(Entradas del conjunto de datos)
★ ★ ★ ★

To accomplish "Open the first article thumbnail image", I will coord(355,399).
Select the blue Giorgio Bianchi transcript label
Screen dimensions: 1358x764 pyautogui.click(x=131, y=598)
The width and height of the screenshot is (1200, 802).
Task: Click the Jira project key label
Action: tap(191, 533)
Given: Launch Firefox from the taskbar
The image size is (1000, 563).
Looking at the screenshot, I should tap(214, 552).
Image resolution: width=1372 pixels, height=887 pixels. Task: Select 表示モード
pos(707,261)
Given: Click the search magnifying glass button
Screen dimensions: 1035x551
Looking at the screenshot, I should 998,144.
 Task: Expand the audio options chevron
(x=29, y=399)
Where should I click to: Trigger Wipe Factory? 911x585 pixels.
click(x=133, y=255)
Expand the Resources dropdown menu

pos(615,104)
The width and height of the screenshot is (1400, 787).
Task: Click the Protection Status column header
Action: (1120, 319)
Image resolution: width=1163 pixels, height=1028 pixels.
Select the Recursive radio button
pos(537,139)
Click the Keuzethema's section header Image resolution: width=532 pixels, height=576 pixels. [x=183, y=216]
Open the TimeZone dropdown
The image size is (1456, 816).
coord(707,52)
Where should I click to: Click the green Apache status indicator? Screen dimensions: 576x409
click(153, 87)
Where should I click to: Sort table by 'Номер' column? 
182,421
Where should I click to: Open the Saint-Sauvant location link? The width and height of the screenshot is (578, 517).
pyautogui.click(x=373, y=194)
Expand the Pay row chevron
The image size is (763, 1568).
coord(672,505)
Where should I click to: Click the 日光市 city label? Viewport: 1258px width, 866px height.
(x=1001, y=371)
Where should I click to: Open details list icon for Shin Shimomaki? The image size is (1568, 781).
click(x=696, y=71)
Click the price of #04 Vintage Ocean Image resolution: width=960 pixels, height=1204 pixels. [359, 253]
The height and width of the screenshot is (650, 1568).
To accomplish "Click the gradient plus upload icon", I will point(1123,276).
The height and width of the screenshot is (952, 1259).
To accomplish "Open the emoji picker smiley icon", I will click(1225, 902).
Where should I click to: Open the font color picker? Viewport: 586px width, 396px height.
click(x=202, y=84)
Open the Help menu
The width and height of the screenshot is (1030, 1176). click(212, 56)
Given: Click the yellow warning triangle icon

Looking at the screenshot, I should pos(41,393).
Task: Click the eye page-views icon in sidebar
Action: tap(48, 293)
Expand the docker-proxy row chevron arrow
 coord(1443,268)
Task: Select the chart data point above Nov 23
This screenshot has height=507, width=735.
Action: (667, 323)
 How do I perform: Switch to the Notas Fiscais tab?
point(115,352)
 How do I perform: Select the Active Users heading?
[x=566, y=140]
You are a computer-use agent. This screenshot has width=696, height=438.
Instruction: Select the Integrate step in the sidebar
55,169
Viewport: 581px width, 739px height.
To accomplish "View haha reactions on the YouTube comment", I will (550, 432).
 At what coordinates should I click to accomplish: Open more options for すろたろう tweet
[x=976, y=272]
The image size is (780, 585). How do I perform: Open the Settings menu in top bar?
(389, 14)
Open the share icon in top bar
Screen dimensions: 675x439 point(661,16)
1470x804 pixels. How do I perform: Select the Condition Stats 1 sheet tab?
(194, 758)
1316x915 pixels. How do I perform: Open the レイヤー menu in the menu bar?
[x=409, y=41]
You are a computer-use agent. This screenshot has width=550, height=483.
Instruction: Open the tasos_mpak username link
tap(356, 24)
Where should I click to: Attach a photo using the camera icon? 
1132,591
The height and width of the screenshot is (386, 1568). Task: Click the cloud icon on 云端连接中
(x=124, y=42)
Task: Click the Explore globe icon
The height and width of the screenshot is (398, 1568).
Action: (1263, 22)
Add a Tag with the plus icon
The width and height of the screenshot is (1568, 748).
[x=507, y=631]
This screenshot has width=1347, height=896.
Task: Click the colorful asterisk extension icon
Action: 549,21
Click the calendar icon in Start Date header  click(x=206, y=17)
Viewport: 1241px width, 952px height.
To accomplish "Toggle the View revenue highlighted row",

★ ★ ★ ★

Copia sin cambios el tramo desde la fila que contiene "Task: Click the Explore globe icon" hasta el final de las filas, con ambos extremos incluidos.

▶ [Respuesta]
Task: Click the Explore globe icon
The height and width of the screenshot is (398, 1568).
Action: (1263, 22)
Add a Tag with the plus icon
The width and height of the screenshot is (1568, 748).
[x=507, y=631]
This screenshot has width=1347, height=896.
Task: Click the colorful asterisk extension icon
Action: 549,21
Click the calendar icon in Start Date header  click(x=206, y=17)
Viewport: 1241px width, 952px height.
To accomplish "Toggle the View revenue highlighted row",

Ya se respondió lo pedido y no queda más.